Fanshawe
- Title page of Fanshawe (1st edition, 1828)
- Author: Nathaniel Hawthorne
- Language: English
- Genre: Romantic novel
- Publisher: Marsh and Capen
- Publication date: 1828
- Publication place: Boston, Massachusetts, United States
- Media type: Hardcover
- Pages: 141
- OCLC: 191253738

= Fanshawe (novel) =

1828 novel by Nathaniel Hawthorne

Fanshawe is a novel written by American author Nathaniel Hawthorne. It was his first published work, which he published anonymously in 1828.

==Background==
Hawthorne had worked on a novel as early as his time as an undergraduate at Bowdoin College. Fanshawe, his first published novel, may or may not have been that book. Fanshawe: A Tale appeared anonymously in October 1828 from the Boston publishers Marsh and Capen. Its printing was paid for at the author's own expense, costing him $100. The book was based on Hawthorne's experiences as a Bowdoin College student in the early 1820s.

Fanshawe generally received positive reviews. In what may have been the first review, John Neal's magazine The Yankee referred to it as "powerful and pathetic" and said that the author "should be encouraged to persevering efforts by a fair prospect of future success." Sarah Josepha Hale, then editor of the Ladies' Magazine, advised potential readers buy the book rather than rely on finding it at a circulating library. As she wrote, "Purchase it, reader. There is but one volume, and trust me that it is worth placing in your library." William Leggett saw further potential in the young author: "The mind that produced this little, interesting volume, is capable of making great and rich additions to our native literature."
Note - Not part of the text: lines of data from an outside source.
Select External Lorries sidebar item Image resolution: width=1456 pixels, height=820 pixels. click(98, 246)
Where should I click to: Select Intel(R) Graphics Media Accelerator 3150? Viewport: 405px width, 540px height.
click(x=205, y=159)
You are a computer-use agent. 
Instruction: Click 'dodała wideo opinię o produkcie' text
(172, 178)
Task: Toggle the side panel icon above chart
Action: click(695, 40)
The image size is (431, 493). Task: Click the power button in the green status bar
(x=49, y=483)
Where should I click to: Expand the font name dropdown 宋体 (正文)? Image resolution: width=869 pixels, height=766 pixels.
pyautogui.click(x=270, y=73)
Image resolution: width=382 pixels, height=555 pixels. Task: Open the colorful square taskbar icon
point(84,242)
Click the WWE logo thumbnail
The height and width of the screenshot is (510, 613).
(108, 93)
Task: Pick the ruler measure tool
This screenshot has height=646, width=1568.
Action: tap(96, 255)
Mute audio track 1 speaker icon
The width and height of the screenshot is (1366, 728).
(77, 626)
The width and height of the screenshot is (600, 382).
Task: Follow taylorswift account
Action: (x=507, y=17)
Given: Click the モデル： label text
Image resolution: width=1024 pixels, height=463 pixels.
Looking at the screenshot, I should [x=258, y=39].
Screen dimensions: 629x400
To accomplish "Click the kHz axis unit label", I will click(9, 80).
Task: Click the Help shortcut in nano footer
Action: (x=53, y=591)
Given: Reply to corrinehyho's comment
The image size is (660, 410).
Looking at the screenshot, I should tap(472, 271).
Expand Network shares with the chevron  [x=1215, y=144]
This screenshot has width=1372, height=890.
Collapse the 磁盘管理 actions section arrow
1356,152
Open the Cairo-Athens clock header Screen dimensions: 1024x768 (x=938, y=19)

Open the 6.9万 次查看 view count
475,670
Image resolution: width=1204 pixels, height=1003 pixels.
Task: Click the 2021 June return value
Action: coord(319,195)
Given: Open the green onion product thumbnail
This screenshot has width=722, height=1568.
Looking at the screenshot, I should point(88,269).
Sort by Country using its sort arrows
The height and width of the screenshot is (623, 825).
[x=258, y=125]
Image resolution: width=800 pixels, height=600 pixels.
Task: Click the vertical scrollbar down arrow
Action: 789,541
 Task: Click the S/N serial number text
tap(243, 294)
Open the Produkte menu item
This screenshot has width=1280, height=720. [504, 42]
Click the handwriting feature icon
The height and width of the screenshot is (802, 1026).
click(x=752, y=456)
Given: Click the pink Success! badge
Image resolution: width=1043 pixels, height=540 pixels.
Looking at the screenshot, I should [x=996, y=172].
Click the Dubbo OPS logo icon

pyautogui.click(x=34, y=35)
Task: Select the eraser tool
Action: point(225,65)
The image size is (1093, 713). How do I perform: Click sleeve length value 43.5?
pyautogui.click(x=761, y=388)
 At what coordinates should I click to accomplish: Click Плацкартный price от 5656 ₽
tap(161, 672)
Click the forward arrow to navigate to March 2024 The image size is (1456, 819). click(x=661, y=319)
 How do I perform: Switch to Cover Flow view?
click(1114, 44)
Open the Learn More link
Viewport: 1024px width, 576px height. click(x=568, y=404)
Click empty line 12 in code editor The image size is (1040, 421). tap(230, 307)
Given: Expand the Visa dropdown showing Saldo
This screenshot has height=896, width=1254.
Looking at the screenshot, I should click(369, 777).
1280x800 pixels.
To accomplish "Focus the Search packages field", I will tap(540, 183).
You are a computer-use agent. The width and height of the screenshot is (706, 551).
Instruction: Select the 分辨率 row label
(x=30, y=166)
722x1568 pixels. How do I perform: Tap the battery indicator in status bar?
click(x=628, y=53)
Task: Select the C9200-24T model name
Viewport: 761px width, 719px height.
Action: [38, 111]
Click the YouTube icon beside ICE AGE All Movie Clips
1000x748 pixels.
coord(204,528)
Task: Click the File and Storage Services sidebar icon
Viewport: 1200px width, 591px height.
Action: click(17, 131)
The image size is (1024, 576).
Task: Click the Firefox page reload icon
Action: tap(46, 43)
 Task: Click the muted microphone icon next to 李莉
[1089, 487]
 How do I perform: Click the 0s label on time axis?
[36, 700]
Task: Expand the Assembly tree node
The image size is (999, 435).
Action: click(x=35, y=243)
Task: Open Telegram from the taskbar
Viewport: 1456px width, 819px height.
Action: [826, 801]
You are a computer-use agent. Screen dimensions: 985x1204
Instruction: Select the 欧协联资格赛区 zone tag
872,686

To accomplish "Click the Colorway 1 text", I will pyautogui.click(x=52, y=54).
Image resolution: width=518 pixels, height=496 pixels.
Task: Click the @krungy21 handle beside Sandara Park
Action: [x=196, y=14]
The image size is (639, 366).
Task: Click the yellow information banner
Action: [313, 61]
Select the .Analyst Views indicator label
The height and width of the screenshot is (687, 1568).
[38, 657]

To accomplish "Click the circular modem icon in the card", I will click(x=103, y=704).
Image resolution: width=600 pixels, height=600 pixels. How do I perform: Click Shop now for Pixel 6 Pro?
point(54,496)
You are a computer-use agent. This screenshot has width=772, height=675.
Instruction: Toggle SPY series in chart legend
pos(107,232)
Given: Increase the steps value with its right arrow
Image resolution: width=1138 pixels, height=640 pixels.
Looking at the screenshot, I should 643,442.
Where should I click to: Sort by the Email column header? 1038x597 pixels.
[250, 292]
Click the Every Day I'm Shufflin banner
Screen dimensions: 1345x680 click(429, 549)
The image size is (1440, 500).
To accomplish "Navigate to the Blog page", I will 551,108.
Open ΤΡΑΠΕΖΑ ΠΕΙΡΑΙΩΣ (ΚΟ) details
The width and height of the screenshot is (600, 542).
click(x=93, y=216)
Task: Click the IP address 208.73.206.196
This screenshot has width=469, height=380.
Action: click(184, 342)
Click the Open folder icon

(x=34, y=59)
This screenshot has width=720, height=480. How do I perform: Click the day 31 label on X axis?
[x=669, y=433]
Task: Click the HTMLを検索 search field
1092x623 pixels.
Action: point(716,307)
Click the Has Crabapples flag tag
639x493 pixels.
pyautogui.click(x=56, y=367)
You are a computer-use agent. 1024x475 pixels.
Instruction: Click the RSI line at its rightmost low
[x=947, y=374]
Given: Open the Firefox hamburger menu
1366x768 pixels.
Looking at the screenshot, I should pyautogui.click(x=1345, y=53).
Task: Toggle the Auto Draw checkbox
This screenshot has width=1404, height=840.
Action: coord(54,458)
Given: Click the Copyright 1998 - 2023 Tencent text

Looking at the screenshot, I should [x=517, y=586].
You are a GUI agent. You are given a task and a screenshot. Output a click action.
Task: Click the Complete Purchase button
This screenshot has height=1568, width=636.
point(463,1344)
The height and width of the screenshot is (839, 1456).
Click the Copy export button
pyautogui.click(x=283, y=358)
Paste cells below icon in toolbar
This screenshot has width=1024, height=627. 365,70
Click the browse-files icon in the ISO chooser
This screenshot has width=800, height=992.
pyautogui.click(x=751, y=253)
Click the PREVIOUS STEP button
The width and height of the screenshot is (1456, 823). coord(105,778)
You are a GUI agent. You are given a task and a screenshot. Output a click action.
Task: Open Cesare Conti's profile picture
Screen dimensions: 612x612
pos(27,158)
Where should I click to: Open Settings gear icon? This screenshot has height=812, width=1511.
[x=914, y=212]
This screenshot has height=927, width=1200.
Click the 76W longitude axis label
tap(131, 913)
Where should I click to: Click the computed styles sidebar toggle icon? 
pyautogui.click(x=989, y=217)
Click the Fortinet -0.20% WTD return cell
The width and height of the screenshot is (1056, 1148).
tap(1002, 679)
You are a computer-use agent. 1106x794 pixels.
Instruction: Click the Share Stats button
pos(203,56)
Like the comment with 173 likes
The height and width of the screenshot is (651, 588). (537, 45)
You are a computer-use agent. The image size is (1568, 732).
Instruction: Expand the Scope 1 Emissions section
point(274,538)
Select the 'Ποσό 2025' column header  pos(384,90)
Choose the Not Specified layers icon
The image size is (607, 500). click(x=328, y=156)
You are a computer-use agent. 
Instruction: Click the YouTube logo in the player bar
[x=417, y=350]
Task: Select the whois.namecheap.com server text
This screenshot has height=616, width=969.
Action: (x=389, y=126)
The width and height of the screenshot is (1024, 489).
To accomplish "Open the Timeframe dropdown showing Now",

The book, however, did not sell well. After its commercial failure, Hawthorne burned the unsold copies. Hawthorne felt compelled to abandon novels, instead focusing on short stories, many of which he published anonymously in an annual gift book called The Token between 1830 and 1838. Fanshawe was so rare and Hawthorne was so secretive about his early attempt at a novel that after his death his wife, Sophia, insisted her husband had never written a novel with that title, despite being shown a copy. Fanshawe was not republished until 1876, when it was picked up by James R. Osgood.

==Summary==
In 1748, Dr. Melmoth, the president of fictional Harley College, takes into his care Ellen Langton, the daughter of his friend, Mr. Langton, who is at sea. Ellen is a young, beautiful girl and attracts the attentions of the college boys, especially Edward Walcott, a strapping though immature student, and Fanshawe, a reclusive, meek intellectual. While out walking, the three young people meet a nameless character called "the angler", a name he gets for appearing an expert fisherman. The angler asks for a word with Ellen, tells her something in secret, and apparently flusters her. Walcott and Fanshawe become suspicious of his intentions.

We learn that the angler is an old friend of the reformed Inn owner, Hugh Crombie. The two had been at sea together, where Mr. Langton had been the angler's mentor and caretaker. Langton and the angler had a falling out, however, and, thinking that Langton has been killed at sea, the angler undertakes to marry Ellen in order to inherit her father's considerable wealth. Thus in his secret meeting with Ellen, the angler instructs her to sneak out of Melmoth's home and follow him, telling her he has information about her father’s whereabouts. His real aim, though, is to kidnap her, to tell her of her father’s death, and to manipulate her into marrying him.

When the various men (Melmoth, Edward, Fanshawe) learn that she is not in her chamber, they go searching for her. The search reveals the nature of each: Melmoth, an aged scholar unused to physical labor, enlists the help of Walcott, who is the most skilled rider and the most likely to be able to contend with the angler in a fight. Fanshawe, who lags behind the search because of his weak constitution and his slow horse, is given information by an old woman in a cabin (where another old woman, Widow Butler, who turns out to be the angler's mother, has just died) that allows him to reach the angler and Ellen first. The angler has taken Ellen to a craggy cliff and cave, where he intends to hold her captive. Ellen has finally realized the angler's intentions. When Fanshawe arrives, he stands above them, looking over the edge of the cliff. The angler begins to climb up the cliff to fight Fanshawe but grabs a twig too weak to support him and tumbles to his death. Fanshawe awakens Ellen from a faint, and they travel back to town together.

Fanshawe loves Ellen but knows that he will die young because of his shut-in lifestyle. When Langton offers Ellen's hand in marriage to Fanshawe in exchange for rescuing her, he refuses, sacrificing his happiness so as not to subject her to a life of widowhood. He also knows that Ellen has affections for Walcott. Fanshawe dies at 20. Ellen and Walcott marry four years later. The narrator states that Walcott grows out of his childish ways (drunkenness, impulsiveness, the suggestion of teenage affairs) and becomes content with Ellen. They are, according to the narrator, happy, but the book ends on an ambivalent note, stating that the couple did not produce children.